**DIRECTION:** Copy out these lines, swapping each "Where is" for "Where can I find" and leaving everything else untouched.

# RECORD EXTRACTS start

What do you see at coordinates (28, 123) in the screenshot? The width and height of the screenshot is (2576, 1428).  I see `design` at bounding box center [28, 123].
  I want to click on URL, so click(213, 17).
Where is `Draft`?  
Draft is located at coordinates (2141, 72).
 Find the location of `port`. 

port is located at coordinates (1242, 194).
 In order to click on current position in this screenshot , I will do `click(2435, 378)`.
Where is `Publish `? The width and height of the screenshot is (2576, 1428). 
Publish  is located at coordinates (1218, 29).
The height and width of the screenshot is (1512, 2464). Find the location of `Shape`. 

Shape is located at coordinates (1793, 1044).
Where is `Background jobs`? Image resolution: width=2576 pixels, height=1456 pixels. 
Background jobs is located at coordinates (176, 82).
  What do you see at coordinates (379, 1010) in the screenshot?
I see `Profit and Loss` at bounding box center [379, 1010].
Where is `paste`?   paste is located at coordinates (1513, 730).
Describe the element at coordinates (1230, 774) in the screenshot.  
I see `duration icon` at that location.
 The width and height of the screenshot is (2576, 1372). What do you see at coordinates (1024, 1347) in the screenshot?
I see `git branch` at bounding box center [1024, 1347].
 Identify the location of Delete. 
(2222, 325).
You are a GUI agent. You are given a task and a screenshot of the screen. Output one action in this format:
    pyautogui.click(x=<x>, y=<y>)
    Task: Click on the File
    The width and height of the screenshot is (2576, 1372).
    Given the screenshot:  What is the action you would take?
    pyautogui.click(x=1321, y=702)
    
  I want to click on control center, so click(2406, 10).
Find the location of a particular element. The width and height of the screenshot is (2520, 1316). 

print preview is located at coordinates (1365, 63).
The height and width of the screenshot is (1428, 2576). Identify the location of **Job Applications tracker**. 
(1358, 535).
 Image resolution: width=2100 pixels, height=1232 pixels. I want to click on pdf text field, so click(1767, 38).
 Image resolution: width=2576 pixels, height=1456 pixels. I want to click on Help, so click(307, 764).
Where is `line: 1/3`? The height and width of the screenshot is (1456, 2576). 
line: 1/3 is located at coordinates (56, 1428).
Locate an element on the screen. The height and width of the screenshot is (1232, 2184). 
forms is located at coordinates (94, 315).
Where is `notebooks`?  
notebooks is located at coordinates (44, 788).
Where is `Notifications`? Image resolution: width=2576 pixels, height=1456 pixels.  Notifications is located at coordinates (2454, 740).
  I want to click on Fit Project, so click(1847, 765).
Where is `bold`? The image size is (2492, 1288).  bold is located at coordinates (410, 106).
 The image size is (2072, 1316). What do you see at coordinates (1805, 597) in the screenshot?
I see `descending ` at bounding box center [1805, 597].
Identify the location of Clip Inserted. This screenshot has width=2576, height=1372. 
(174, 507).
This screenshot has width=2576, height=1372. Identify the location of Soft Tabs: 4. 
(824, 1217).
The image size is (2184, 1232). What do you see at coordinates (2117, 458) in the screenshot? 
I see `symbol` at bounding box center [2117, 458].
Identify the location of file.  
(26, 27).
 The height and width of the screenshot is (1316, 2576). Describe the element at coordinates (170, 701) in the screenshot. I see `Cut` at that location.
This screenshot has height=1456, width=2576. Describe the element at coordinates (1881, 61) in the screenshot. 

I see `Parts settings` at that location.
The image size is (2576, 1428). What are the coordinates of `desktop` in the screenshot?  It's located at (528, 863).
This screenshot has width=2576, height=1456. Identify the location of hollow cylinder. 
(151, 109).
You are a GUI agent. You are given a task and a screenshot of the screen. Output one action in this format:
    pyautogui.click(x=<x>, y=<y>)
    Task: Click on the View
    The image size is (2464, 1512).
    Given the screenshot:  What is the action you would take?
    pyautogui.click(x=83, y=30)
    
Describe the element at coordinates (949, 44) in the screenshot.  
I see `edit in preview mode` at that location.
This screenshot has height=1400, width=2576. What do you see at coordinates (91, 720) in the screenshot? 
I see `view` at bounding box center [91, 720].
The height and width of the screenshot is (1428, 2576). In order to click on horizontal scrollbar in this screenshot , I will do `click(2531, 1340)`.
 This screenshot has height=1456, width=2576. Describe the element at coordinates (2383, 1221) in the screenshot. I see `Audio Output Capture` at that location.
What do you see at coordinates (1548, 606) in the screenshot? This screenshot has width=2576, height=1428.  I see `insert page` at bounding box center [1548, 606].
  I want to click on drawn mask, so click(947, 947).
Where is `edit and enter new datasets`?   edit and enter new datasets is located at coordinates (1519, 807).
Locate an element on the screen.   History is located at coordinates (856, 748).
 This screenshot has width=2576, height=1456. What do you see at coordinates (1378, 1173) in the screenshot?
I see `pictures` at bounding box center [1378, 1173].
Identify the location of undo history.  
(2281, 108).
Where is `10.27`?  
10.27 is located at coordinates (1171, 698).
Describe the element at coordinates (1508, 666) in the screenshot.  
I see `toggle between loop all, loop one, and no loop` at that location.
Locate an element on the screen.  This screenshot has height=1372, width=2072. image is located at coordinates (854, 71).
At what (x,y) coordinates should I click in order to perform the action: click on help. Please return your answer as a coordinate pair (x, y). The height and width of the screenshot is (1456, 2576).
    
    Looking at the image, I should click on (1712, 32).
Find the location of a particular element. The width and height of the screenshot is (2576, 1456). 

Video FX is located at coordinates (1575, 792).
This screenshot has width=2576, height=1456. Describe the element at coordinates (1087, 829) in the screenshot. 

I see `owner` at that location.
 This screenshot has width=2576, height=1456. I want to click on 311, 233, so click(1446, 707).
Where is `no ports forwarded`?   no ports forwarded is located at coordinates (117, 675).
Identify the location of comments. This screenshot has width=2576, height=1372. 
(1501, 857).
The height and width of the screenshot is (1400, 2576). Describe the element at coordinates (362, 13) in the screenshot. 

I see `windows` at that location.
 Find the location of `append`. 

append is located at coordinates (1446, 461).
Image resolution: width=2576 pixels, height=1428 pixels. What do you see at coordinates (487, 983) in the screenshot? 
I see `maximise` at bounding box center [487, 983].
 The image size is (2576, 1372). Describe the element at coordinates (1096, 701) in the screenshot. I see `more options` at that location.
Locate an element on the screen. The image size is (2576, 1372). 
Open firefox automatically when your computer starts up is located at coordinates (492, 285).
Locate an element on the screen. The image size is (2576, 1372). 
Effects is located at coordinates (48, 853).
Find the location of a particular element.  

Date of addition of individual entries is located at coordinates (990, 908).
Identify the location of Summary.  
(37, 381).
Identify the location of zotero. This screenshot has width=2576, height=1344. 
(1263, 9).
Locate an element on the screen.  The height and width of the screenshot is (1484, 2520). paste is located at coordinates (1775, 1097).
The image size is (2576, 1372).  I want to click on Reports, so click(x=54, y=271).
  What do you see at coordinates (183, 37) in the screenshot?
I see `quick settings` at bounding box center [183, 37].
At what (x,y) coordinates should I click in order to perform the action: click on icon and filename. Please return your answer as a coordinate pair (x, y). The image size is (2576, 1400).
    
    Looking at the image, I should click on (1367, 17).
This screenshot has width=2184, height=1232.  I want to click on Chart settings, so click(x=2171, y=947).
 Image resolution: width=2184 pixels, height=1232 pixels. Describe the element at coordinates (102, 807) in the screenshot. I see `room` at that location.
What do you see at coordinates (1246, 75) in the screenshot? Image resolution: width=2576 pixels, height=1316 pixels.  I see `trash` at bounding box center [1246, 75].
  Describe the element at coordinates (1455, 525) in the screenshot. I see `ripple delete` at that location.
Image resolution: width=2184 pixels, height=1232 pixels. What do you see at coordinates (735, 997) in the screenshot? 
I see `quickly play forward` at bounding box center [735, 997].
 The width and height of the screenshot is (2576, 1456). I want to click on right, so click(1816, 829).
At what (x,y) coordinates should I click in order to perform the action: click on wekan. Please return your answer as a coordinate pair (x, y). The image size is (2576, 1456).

# RECORD EXTRACTS end

**RESPONSE TO THE EXERCISE:**
What do you see at coordinates (28, 123) in the screenshot? The width and height of the screenshot is (2576, 1428).  I see `design` at bounding box center [28, 123].
  I want to click on URL, so click(213, 17).
Where can I find `Draft`?  
Draft is located at coordinates (2141, 72).
 Find the location of `port`. 

port is located at coordinates (1242, 194).
 In order to click on current position in this screenshot , I will do `click(2435, 378)`.
Where can I find `Publish `? The width and height of the screenshot is (2576, 1428). 
Publish  is located at coordinates (1218, 29).
The height and width of the screenshot is (1512, 2464). Find the location of `Shape`. 

Shape is located at coordinates (1793, 1044).
Where can I find `Background jobs`? Image resolution: width=2576 pixels, height=1456 pixels. 
Background jobs is located at coordinates (176, 82).
  What do you see at coordinates (379, 1010) in the screenshot?
I see `Profit and Loss` at bounding box center [379, 1010].
Where can I find `paste`?   paste is located at coordinates (1513, 730).
Describe the element at coordinates (1230, 774) in the screenshot.  
I see `duration icon` at that location.
 The width and height of the screenshot is (2576, 1372). What do you see at coordinates (1024, 1347) in the screenshot?
I see `git branch` at bounding box center [1024, 1347].
 Identify the location of Delete. 
(2222, 325).
You are a GUI agent. You are given a task and a screenshot of the screen. Output one action in this format:
    pyautogui.click(x=<x>, y=<y>)
    Task: Click on the File
    The width and height of the screenshot is (2576, 1372).
    Given the screenshot:  What is the action you would take?
    pyautogui.click(x=1321, y=702)
    
  I want to click on control center, so click(2406, 10).
Find the location of a particular element. The width and height of the screenshot is (2520, 1316). 

print preview is located at coordinates (1365, 63).
The height and width of the screenshot is (1428, 2576). Identify the location of **Job Applications tracker**. 
(1358, 535).
 Image resolution: width=2100 pixels, height=1232 pixels. I want to click on pdf text field, so click(1767, 38).
 Image resolution: width=2576 pixels, height=1456 pixels. I want to click on Help, so click(307, 764).
Where can I find `line: 1/3`? The height and width of the screenshot is (1456, 2576). 
line: 1/3 is located at coordinates (56, 1428).
Locate an element on the screen. The height and width of the screenshot is (1232, 2184). 
forms is located at coordinates (94, 315).
Where can I find `notebooks`?  
notebooks is located at coordinates (44, 788).
Where can I find `Notifications`? Image resolution: width=2576 pixels, height=1456 pixels.  Notifications is located at coordinates (2454, 740).
  I want to click on Fit Project, so click(1847, 765).
Where can I find `bold`? The image size is (2492, 1288).  bold is located at coordinates (410, 106).
 The image size is (2072, 1316). What do you see at coordinates (1805, 597) in the screenshot?
I see `descending ` at bounding box center [1805, 597].
Identify the location of Clip Inserted. This screenshot has width=2576, height=1372. 
(174, 507).
This screenshot has width=2576, height=1372. Identify the location of Soft Tabs: 4. 
(824, 1217).
The image size is (2184, 1232). What do you see at coordinates (2117, 458) in the screenshot? 
I see `symbol` at bounding box center [2117, 458].
Identify the location of file.  
(26, 27).
 The height and width of the screenshot is (1316, 2576). Describe the element at coordinates (170, 701) in the screenshot. I see `Cut` at that location.
This screenshot has height=1456, width=2576. Describe the element at coordinates (1881, 61) in the screenshot. 

I see `Parts settings` at that location.
The image size is (2576, 1428). What are the coordinates of `desktop` in the screenshot?  It's located at (528, 863).
This screenshot has width=2576, height=1456. Identify the location of hollow cylinder. 
(151, 109).
You are a GUI agent. You are given a task and a screenshot of the screen. Output one action in this format:
    pyautogui.click(x=<x>, y=<y>)
    Task: Click on the View
    The image size is (2464, 1512).
    Given the screenshot:  What is the action you would take?
    pyautogui.click(x=83, y=30)
    
Describe the element at coordinates (949, 44) in the screenshot.  
I see `edit in preview mode` at that location.
This screenshot has height=1400, width=2576. What do you see at coordinates (91, 720) in the screenshot? 
I see `view` at bounding box center [91, 720].
The height and width of the screenshot is (1428, 2576). In order to click on horizontal scrollbar in this screenshot , I will do `click(2531, 1340)`.
 This screenshot has height=1456, width=2576. Describe the element at coordinates (2383, 1221) in the screenshot. I see `Audio Output Capture` at that location.
What do you see at coordinates (1548, 606) in the screenshot? This screenshot has width=2576, height=1428.  I see `insert page` at bounding box center [1548, 606].
  I want to click on drawn mask, so click(947, 947).
Where can I find `edit and enter new datasets`?   edit and enter new datasets is located at coordinates (1519, 807).
Locate an element on the screen.   History is located at coordinates (856, 748).
 This screenshot has width=2576, height=1456. What do you see at coordinates (1378, 1173) in the screenshot?
I see `pictures` at bounding box center [1378, 1173].
Identify the location of undo history.  
(2281, 108).
Where can I find `10.27`?  
10.27 is located at coordinates (1171, 698).
Describe the element at coordinates (1508, 666) in the screenshot.  
I see `toggle between loop all, loop one, and no loop` at that location.
Locate an element on the screen.  This screenshot has height=1372, width=2072. image is located at coordinates (854, 71).
At what (x,y) coordinates should I click in order to perform the action: click on help. Please return your answer as a coordinate pair (x, y). The height and width of the screenshot is (1456, 2576).
    
    Looking at the image, I should click on (1712, 32).
Find the location of a particular element. The width and height of the screenshot is (2576, 1456). 

Video FX is located at coordinates (1575, 792).
This screenshot has width=2576, height=1456. Describe the element at coordinates (1087, 829) in the screenshot. 

I see `owner` at that location.
 This screenshot has width=2576, height=1456. I want to click on 311, 233, so click(1446, 707).
Where can I find `no ports forwarded`?   no ports forwarded is located at coordinates (117, 675).
Identify the location of comments. This screenshot has width=2576, height=1372. 
(1501, 857).
The height and width of the screenshot is (1400, 2576). Describe the element at coordinates (362, 13) in the screenshot. 

I see `windows` at that location.
 Find the location of `append`. 

append is located at coordinates (1446, 461).
Image resolution: width=2576 pixels, height=1428 pixels. What do you see at coordinates (487, 983) in the screenshot? 
I see `maximise` at bounding box center [487, 983].
 The image size is (2576, 1372). Describe the element at coordinates (1096, 701) in the screenshot. I see `more options` at that location.
Locate an element on the screen. The image size is (2576, 1372). 
Open firefox automatically when your computer starts up is located at coordinates (492, 285).
Locate an element on the screen. The image size is (2576, 1372). 
Effects is located at coordinates (48, 853).
Find the location of a particular element.  

Date of addition of individual entries is located at coordinates (990, 908).
Identify the location of Summary.  
(37, 381).
Identify the location of zotero. This screenshot has width=2576, height=1344. 
(1263, 9).
Locate an element on the screen.  The height and width of the screenshot is (1484, 2520). paste is located at coordinates (1775, 1097).
The image size is (2576, 1372).  I want to click on Reports, so click(x=54, y=271).
  What do you see at coordinates (183, 37) in the screenshot?
I see `quick settings` at bounding box center [183, 37].
At what (x,y) coordinates should I click in order to perform the action: click on icon and filename. Please return your answer as a coordinate pair (x, y). The image size is (2576, 1400).
    
    Looking at the image, I should click on (1367, 17).
This screenshot has width=2184, height=1232.  I want to click on Chart settings, so click(x=2171, y=947).
 Image resolution: width=2184 pixels, height=1232 pixels. Describe the element at coordinates (102, 807) in the screenshot. I see `room` at that location.
What do you see at coordinates (1246, 75) in the screenshot? Image resolution: width=2576 pixels, height=1316 pixels.  I see `trash` at bounding box center [1246, 75].
  Describe the element at coordinates (1455, 525) in the screenshot. I see `ripple delete` at that location.
Image resolution: width=2184 pixels, height=1232 pixels. What do you see at coordinates (735, 997) in the screenshot? 
I see `quickly play forward` at bounding box center [735, 997].
 The width and height of the screenshot is (2576, 1456). I want to click on right, so click(1816, 829).
At what (x,y) coordinates should I click in order to perform the action: click on wekan. Please return your answer as a coordinate pair (x, y). The image size is (2576, 1456).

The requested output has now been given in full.